O filme Lion, baseado em fatos reais, retrata a história de uma criança indiana, que se perde de seu irmão e só reencontra sua família 20 anos depois. Tal circunstância, apesar de ocorrida na Índia, é uma realidade para inúmeros brasileiros, os quais têm parentes desaparecidos, seja indivíduos que fugiram de casa, seja crianças ou adultos que sumiram sem explicações, o que compete ao Estado lidar com tais casos. Nesse contexto, cabe analisar como o aumento de políticas públicas na procura por pessoas desaparecidas pode aliviar a dor de milhares de famílias no Brasil.

Inicialmente, observa-se que, entre 1964 e 1985, o Brasil passou por uma fase de intensa repressão com a ditadura militar, e apresentou um saldo de milhares de desaparecidos nessa época.
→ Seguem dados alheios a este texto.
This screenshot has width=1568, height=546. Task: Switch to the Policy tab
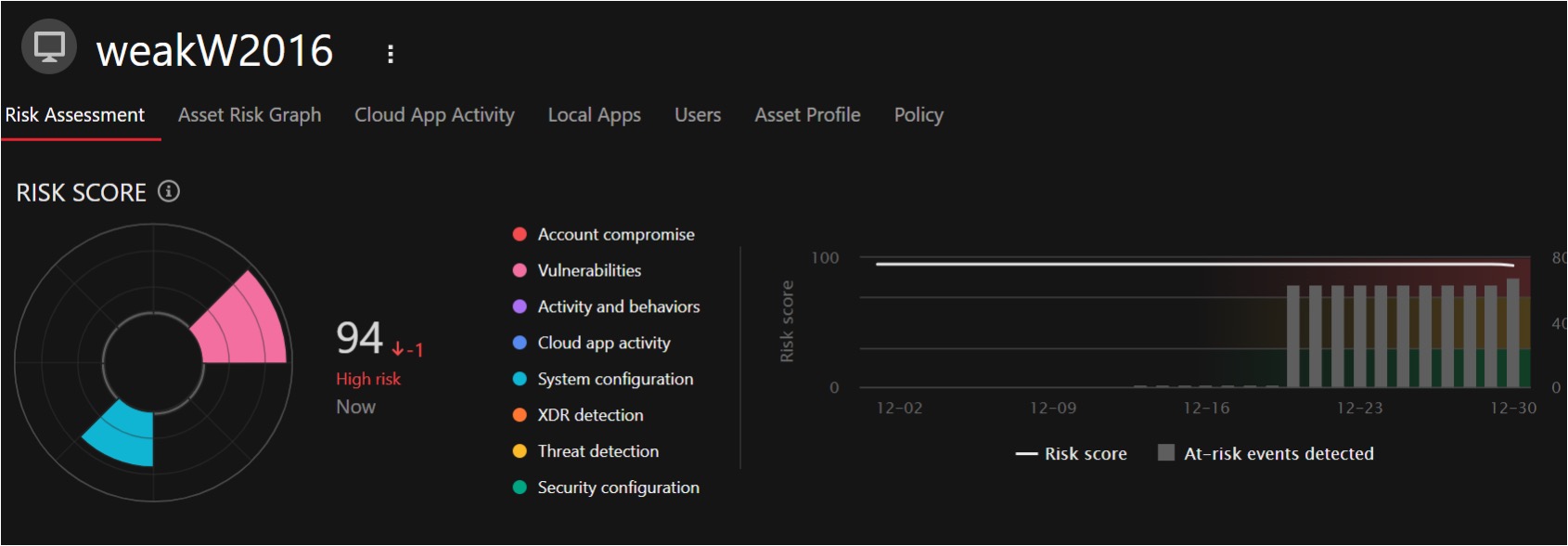coord(919,115)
De fato, os desaparecidos da ditadura eram vítimas da censura, a qual não permitia divergência de opiniões com o Governo. Todavia, hoje, com a democracia restaurada, ainda há milhares de indivíduos sumidos, muitos deles ainda vítimas do abuso de poder estatal, acarretando enorme desespero para as famílias sem respostas. Com isso, de acordo com a coordenadora do Programa de Localização e Identificação de Desaparecidos(Plid), em entrevista ao G1, a maioria dos jovens desaparecidos são negros de periferia, o mesmo perfil das vítimas de abordagem abusiva dos policiais. Nesse viés, muitos desses jovens periféricos são vítimas de homicídio, porém os dados de homicídios nos registros policiais são dissociados dos dados de desaparecidos. Dessa forma, fica evidente que a falta de interesse em cruzar os dados e fazer uma investigação efetiva é uma das falhas na busca por sumidos, no Brasil.
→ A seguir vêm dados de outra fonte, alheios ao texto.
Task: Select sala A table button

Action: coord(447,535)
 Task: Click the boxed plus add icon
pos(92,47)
Pontua-se, ainda, que, além dos milhares de casos de sequestros, há os jovens que desaparecem por opção. Isso ocorre porque, segundo Durkheim, as famílias são Instituições sociais que agem de maneira coercitiva sobre os membros dessa, então aqueles os quais não se encaixam nas expectativas ou nos padrões familiares, sentem-se excluídos. Devido a tal fato, muitas crianças e adolescentes ou, até adultos, não conseguem lidar com as pressões de sua família e optam por saírem de casa sem avisar. Contudo, isso acontece por falhas na comunicação entre os indivíduos e seus parentes. Assim, há uma necessidade de políticas públicas voltadas para o acompanhamento  psicológico das famílias.
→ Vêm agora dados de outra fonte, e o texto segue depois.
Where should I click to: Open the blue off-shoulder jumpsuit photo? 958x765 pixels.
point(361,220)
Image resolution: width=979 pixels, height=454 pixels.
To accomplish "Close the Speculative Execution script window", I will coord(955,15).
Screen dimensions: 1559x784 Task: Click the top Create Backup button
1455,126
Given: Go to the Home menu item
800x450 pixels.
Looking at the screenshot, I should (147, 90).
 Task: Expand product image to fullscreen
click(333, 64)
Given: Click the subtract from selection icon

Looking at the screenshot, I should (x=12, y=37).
Nota-se, portanto, que a ampliação das políticas públicas voltadas à busca dos sumidos é algo urgente no Brasil. Com isso, cabe ao Poder Público dar maior importância a esse setor, por meio da fiscalização do cumprimento das leis já existentes, com o envio de agentes os quais garantam que a investigação está ocorrendo de modo efetivo, além de tornar obrigatório o cruzamento dos dados de desaparecidos com outros crimes, a fim de facilitar a identificação dos indivíduos. Concomitantemente, o Governo deve investir no atendimento psicológico gratuito, para terapias em família.